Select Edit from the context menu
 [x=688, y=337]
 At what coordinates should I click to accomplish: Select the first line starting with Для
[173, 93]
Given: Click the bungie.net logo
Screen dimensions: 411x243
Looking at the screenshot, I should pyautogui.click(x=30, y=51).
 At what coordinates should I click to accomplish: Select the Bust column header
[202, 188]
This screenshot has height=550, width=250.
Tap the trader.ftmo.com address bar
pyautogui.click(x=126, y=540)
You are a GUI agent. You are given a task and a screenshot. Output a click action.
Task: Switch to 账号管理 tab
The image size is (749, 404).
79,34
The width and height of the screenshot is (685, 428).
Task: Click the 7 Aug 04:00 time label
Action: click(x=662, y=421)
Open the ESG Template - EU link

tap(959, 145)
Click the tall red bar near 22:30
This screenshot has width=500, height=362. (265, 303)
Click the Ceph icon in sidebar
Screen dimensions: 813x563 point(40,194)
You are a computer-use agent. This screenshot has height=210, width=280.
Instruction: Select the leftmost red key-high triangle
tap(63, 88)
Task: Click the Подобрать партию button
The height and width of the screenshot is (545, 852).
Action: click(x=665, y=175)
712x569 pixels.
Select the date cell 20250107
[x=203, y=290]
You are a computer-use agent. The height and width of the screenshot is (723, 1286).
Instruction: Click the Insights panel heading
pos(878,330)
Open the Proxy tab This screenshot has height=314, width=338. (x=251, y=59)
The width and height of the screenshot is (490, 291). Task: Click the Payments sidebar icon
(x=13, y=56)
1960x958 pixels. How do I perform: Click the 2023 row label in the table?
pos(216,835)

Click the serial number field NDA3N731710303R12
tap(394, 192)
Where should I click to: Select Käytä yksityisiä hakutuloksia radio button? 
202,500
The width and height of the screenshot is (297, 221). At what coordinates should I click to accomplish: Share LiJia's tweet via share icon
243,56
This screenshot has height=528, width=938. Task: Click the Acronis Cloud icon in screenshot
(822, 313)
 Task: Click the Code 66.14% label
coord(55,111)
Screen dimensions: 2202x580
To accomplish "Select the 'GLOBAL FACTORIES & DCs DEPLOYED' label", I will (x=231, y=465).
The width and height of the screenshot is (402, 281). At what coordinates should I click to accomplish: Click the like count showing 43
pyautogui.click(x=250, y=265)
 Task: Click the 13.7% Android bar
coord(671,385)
━━━━━━━━━━
- **Your objective**: Output the line bearing "The width and height of the screenshot is (297, 221)." along with all the lines after it through the end of the entries, exactly, and no other lines.

- **Response**:
The width and height of the screenshot is (297, 221). At what coordinates should I click to accomplish: Share LiJia's tweet via share icon
243,56
This screenshot has height=528, width=938. Task: Click the Acronis Cloud icon in screenshot
(822, 313)
 Task: Click the Code 66.14% label
coord(55,111)
Screen dimensions: 2202x580
To accomplish "Select the 'GLOBAL FACTORIES & DCs DEPLOYED' label", I will (x=231, y=465).
The width and height of the screenshot is (402, 281). At what coordinates should I click to accomplish: Click the like count showing 43
pyautogui.click(x=250, y=265)
 Task: Click the 13.7% Android bar
coord(671,385)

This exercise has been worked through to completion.